Nikon publish average life of their shutters.

Generally 50,000 for consumer grade equipment so to fail @ less than 7000 is terrible i know a few people who have had them replaced @ 40,000(ish) when out of warranty.

Also the warranty is one thing, but the sales of goods act states that a product should be fit for purpose and even if out of warranty manufacturers still have a legal obligation to repair products that have obvious manufacturing defects. No one in their right mind would argue that a shutter failing @ between 10-15% of it's average expected life span wouldn't fall in to this description.
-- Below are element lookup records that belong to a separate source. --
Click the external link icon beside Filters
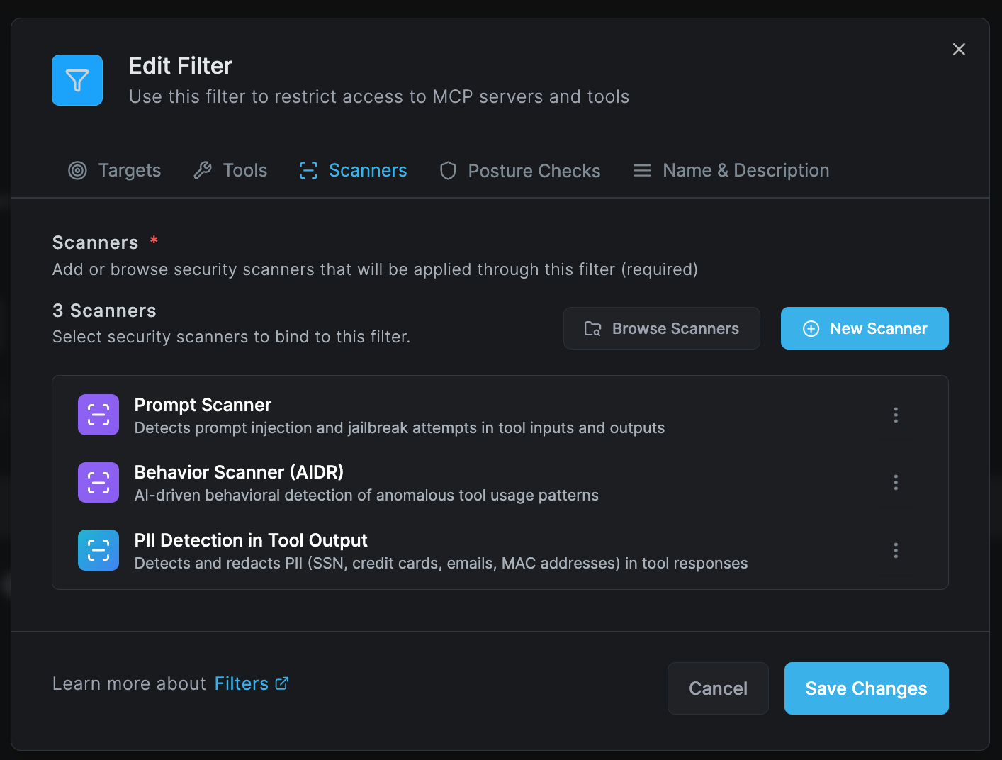The height and width of the screenshot is (760, 1002). point(281,683)
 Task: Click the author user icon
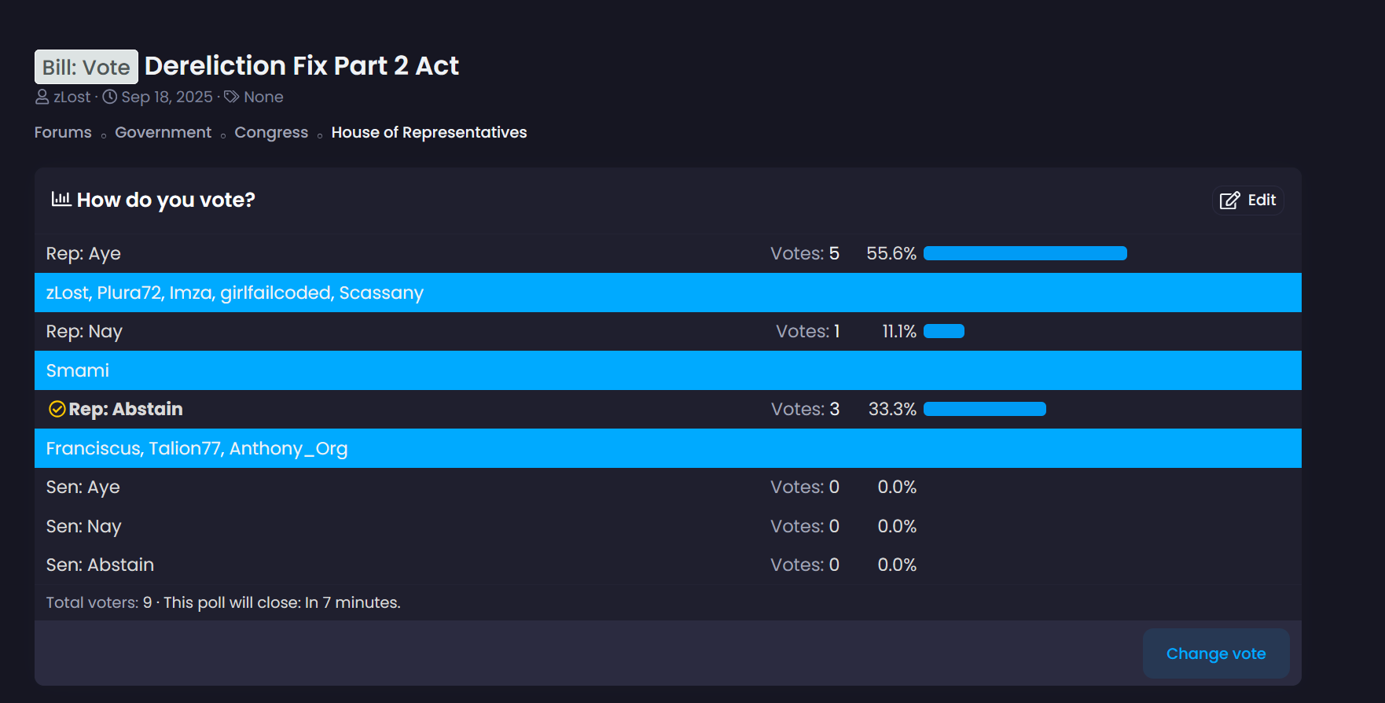pos(42,97)
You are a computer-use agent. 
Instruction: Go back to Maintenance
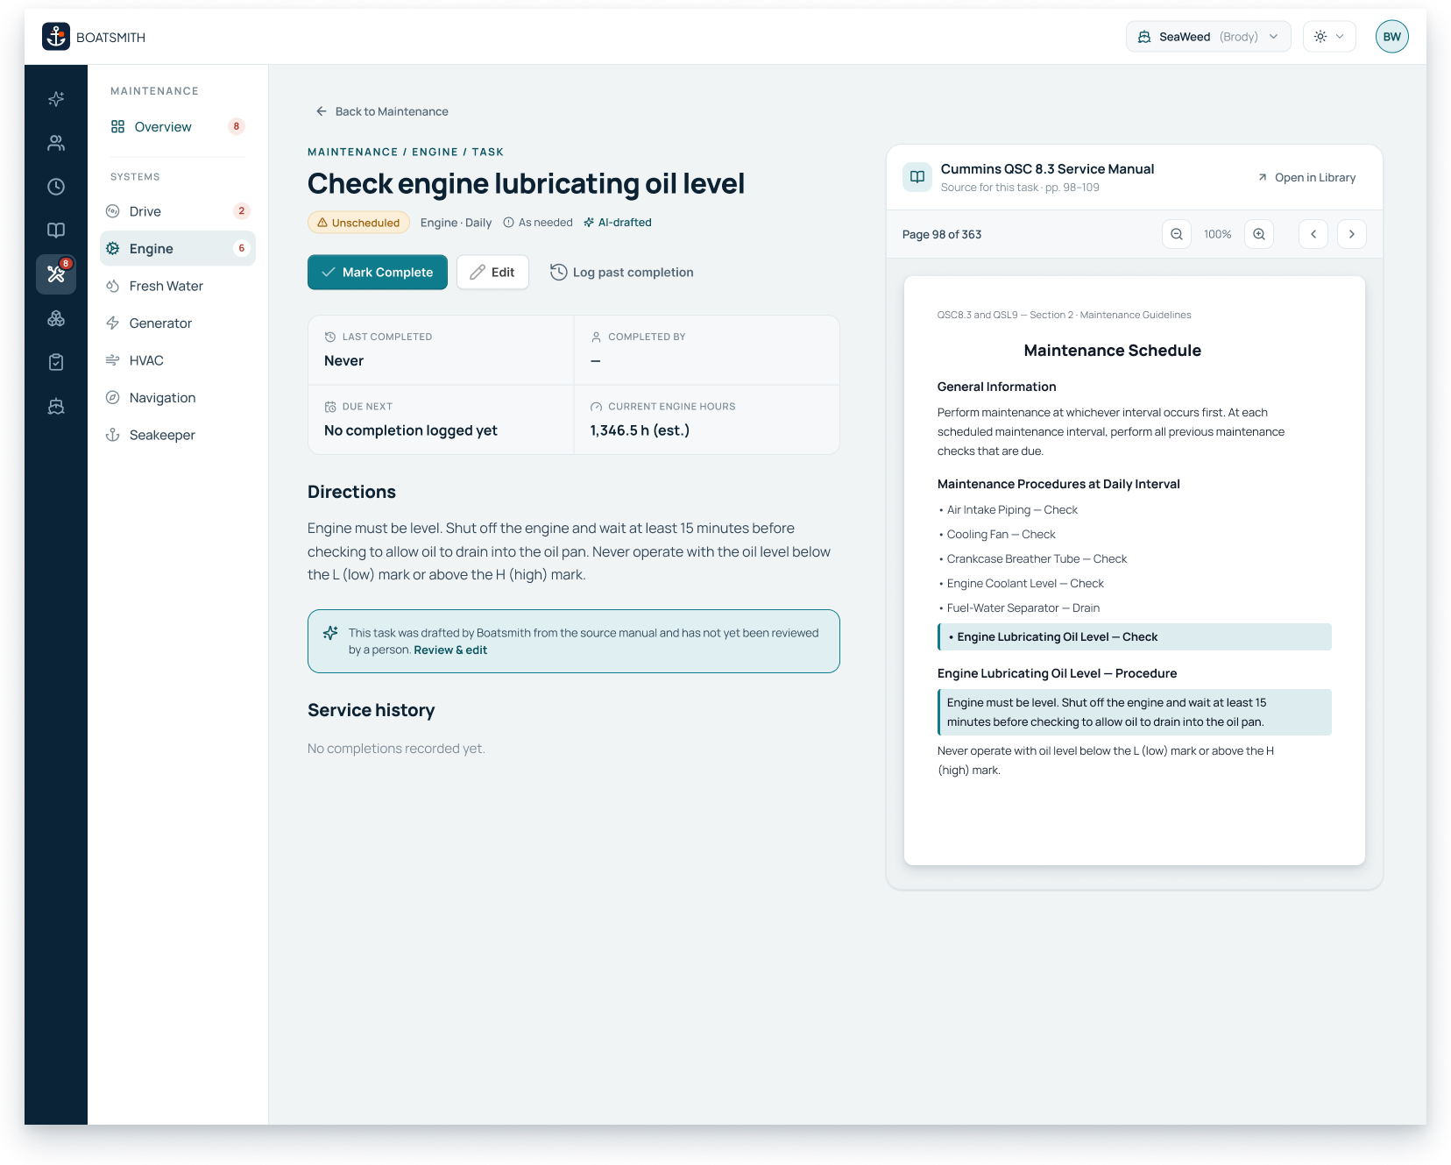pos(382,111)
You were well and truly bent over by nikon IMO.


----------



## johnbuck (Jul 1, 2007)

rmorgan84 said:


> Nikon publish average life of their shutters.
> 
> Generally 50,000 for consumer grade equipment so to fail @ less than 7000 is terrible i know a few people who have had them replaced @ 40,000(ish) when out of warranty.
> 
> ...


Fair point, I'll pursue the matter with Nikon based on your experience.

Thanks


----------



## Dave KG (Feb 23, 2006)

Which Nikon was this, John?

Interesting for sure and something I will be aware of - I have not got an extended warranty on it but will look into it, thanks for letting me know your experiences.


----------



## German Taxi (Nov 6, 2007)

I got myself a D90 too. Didn't take the kit lens though, just went for body only as I already have Nikkor lenses. So, I got the MB-D80 battery grip and an SB-800 speedlight instead.

The last SLR I used was a Nikon F90x. However, I was able to pick up the D90 and use it very easily. It felt a bit wee at first but I got used to it's compact dimensions very quickly.

Back to the lenses - I had a wee shot of the D90 with the kit lens and was very impressed by the focusing speed of the AF-S lens. However, I'm not a fan of 'superzoom' lenses; I can see the attraction but I don't like the compromises. I'd rather have a modest range fast aperture zoom and think round it. I really quite fancy the Micro Nikkor 60mm F2.8G AFS ED next as it should serve two purposes nicely; the sensor crop factor on the D90 makes it a 90mm, ideal as a macro and as a portrait lens.

Hope you have fun with it Dave.


----------



## Phil H (May 14, 2006)

very nice indeed! interested to see the quality of these photos!


----------